FRIED BARRY
Un premier long aussi déjanté que maîtrisé
Un junkie vivant en Afrique de Sud se fait kidnapper par un extraterrestre. L’extraterrestre se sert du corps de Barry comme d’un hôte et va parcourir les rues de Johannesburg, découvrant les plaisirs de la drogue et de la chair, dans un monde de la nuit aux règles incompréhensibles…

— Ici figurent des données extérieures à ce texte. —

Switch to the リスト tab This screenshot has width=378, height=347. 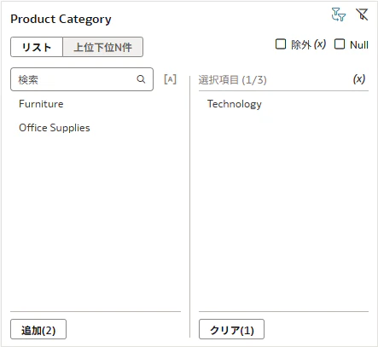coord(37,47)
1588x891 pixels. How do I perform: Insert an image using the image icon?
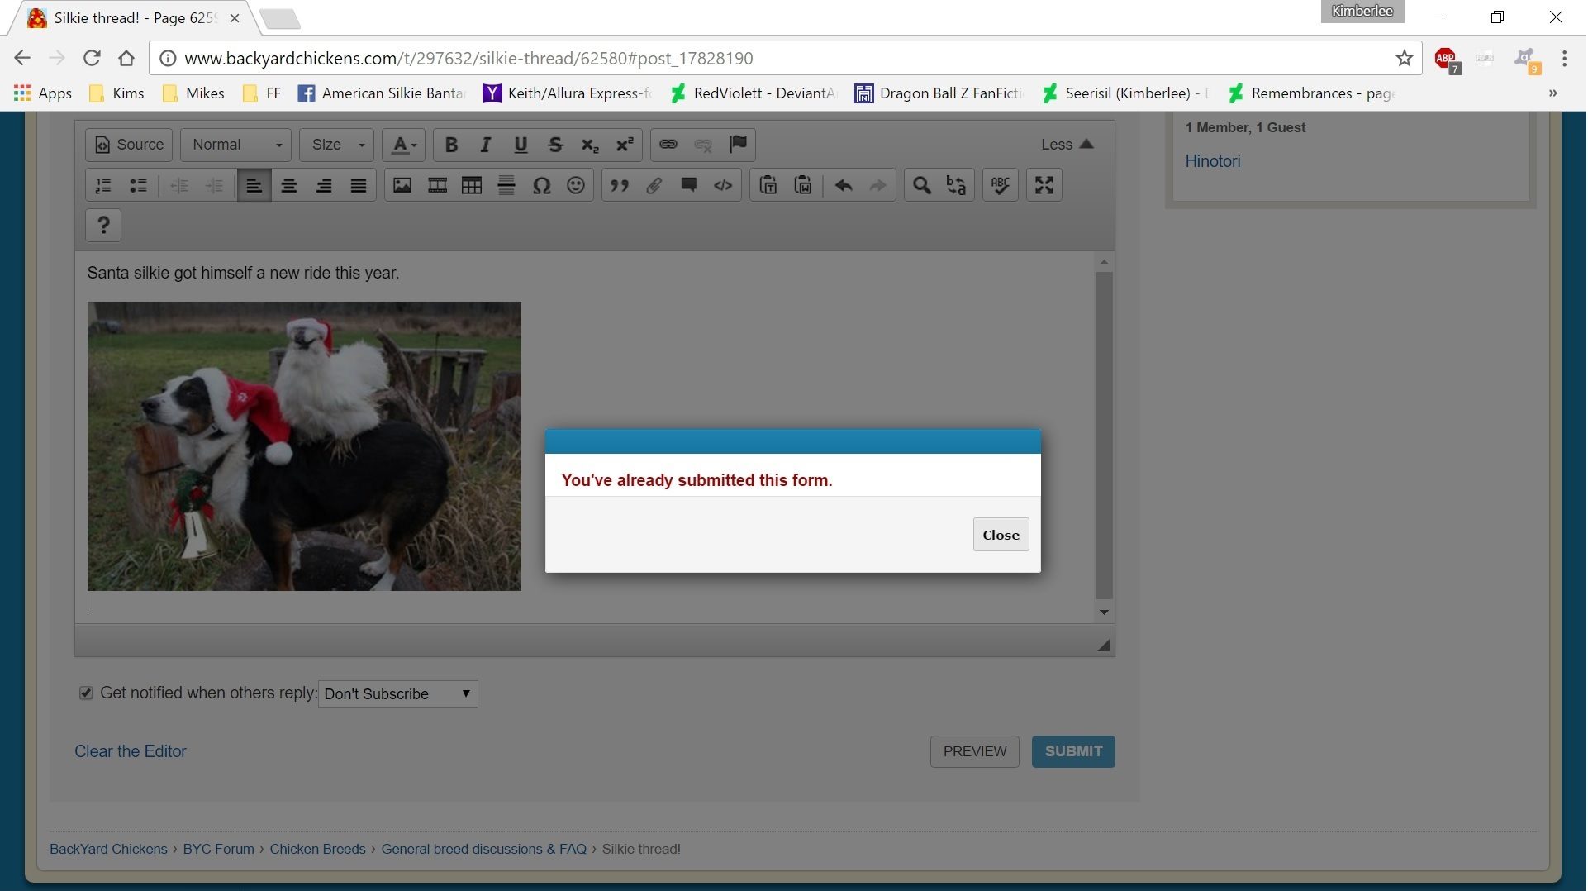pyautogui.click(x=402, y=185)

"Fried Barry" est le premier long-métrage du clipper Ryan Kruger et c'est une folie. Une folie furieuse qui dure 99 minutes. 99 minutes de pure hérésie délirante, faite de grimaces, de sexe, de néons, de mouvements de caméra impossibles à travers des foules en délire, de total surjeux de personnes complètement soumises à leurs pulsions les plus basiques : une prostituée, un mac, un fou, un travesti sur le bord d'une route, un vendeur de fromage, une caissière, et tant d'autre. Personne n'est sein d'esprit et personne ne se rend compte que notre junkie favori n'est plus vraiment lui-même. Son regard fixe, ses mouvements saccadés éveillent le désir et non la crainte.
Dans le même esprit que "The Wave" de Gille Klabin, ce film joue sur l'étrange et le différent que provoque la drogue. Mais ce qui est si drôle et si jouissif dans "Fried Barry", outre l'incroyable performance de Gary Green, c'est qu'il devient une figure de l'autre, un observateur surpris qui tente de comprendre les règles et le monde qui l'entoure. Un monde ultra violent, sale et dépressif qui est complètement tenu à distance par ce grand corps grimaçant. Rien ne se règle, rien n'avance, sur les quelques jours que dure l'intrigue et Barry n'est jamais vraiment acteur, il se laisse porter, et ça fait aussi peur que rire.
Bon à savoir, ce film n'avait pas de scénario mais a été improvisé au fur et à mesure en fonction des acteurs disponibles. Les tribulations de Barry se prêtent parfaitement à ce type d'écriture et c'est un véritable défi de mettre dans l'ordre ses déplacements et ses actions quand vous sortirez de la séance ! On retiendra en particulier quelques répliques cultes, du même niveau que le « write a book about what !? » de "Wrong Cops" de Quentin Dupieux : « do you want my cheese ? ». Dérangeant, drôle et fou, cette comédie sous acide est un voyage dans le monde de la nuit dont personne ne peut ressortir indemne.